Anchoring the halfback line is Chris Nielsen, a hustler billed as Amherst's most spectacular performer. Behind him Amherst uses a three-back defense similar to that installed by Harvard Coach Bruce Munro this year.

The only difference is that the visitors' three backs, led by Captain Scott Searl, played their positions regularly all last year. The University of Massachusetts got off only nine shots against this defense a few days ago, and Amherst goalie Buzz Schwartz had little trouble notching an easy 3-0 shutout.
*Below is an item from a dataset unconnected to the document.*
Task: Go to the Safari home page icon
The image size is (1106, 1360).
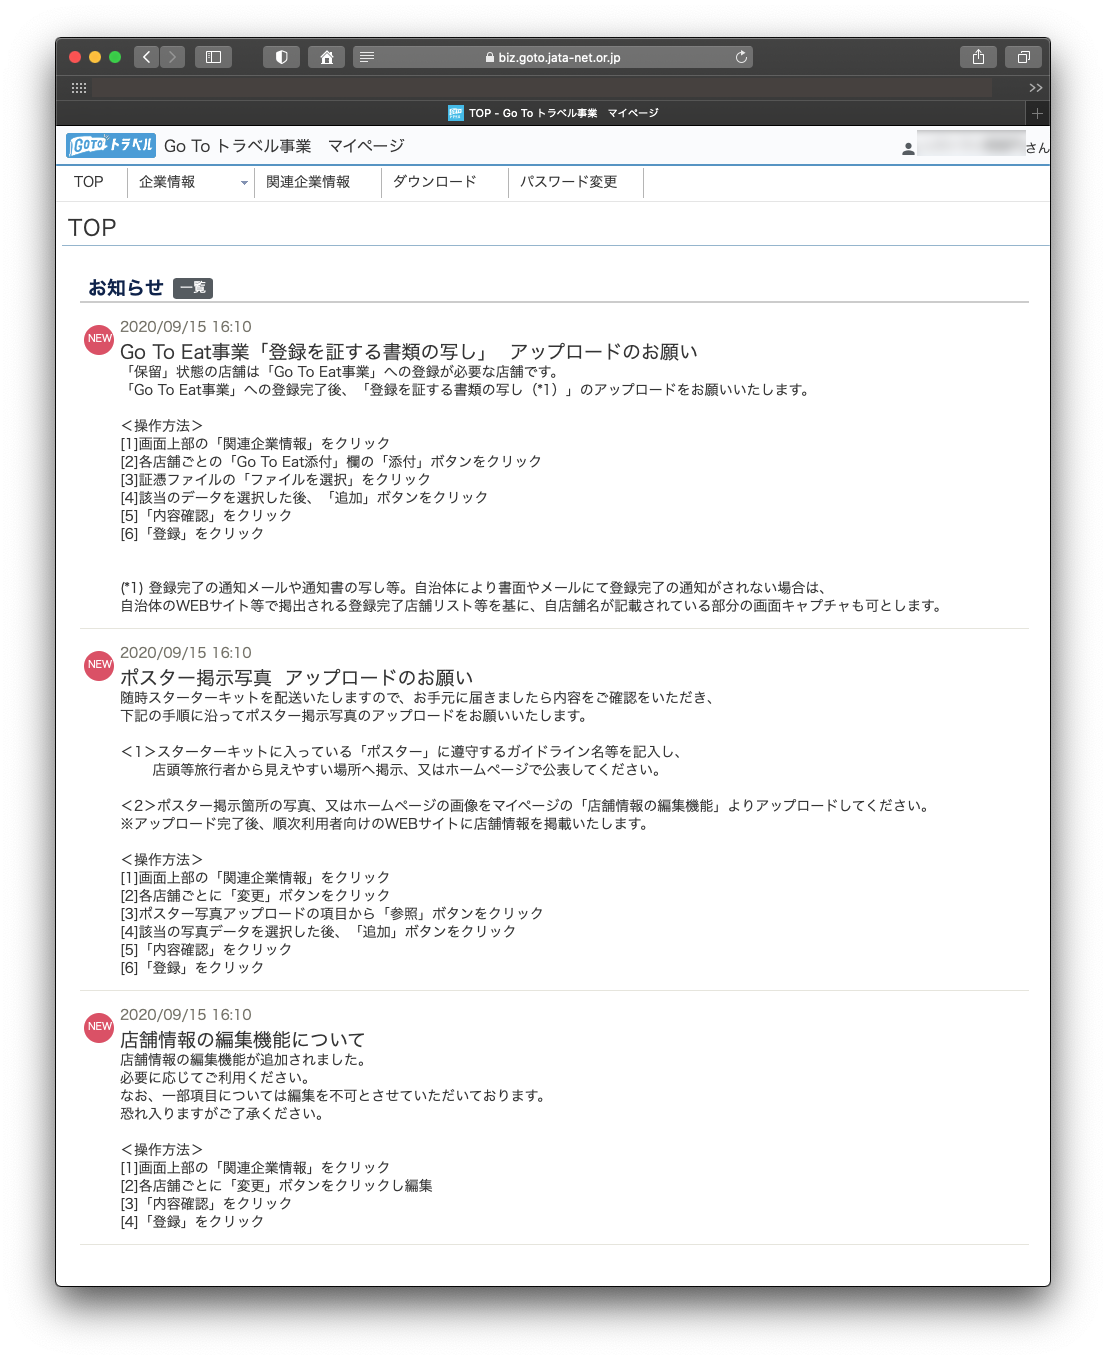Action: [326, 57]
If there is a shutout today, however, it won't be on the soccer field, where the Crimson's forward line of Scott Robertson, Lutz Hoeppner, Jim Saltonstall, and Dudley Blodget will keep Schwartz busy. What is worrying Munro is that Crimson goalie Richie Hammond may be even busier.

Harvard's new 4-3-3 alignment is theoretically a strong defensive setup, but not if Munro can't find three fullbacks to execute the theory. Karl Lunkenheimer is still nursing a sprained ankle, ind his substitute, sophomore Hilary Worthen, can't run as a result of kicks he received in the Tufts contest.

Coming this early in the season, the Amherst-Harvard game must be rated a toss-up. It should tell Coach Munro a great deal about his team, and, on top of Penn's opener at Brown and Columbia's debut at Princeton today, should provide the first meaningful line on the 1966 Ivy League race.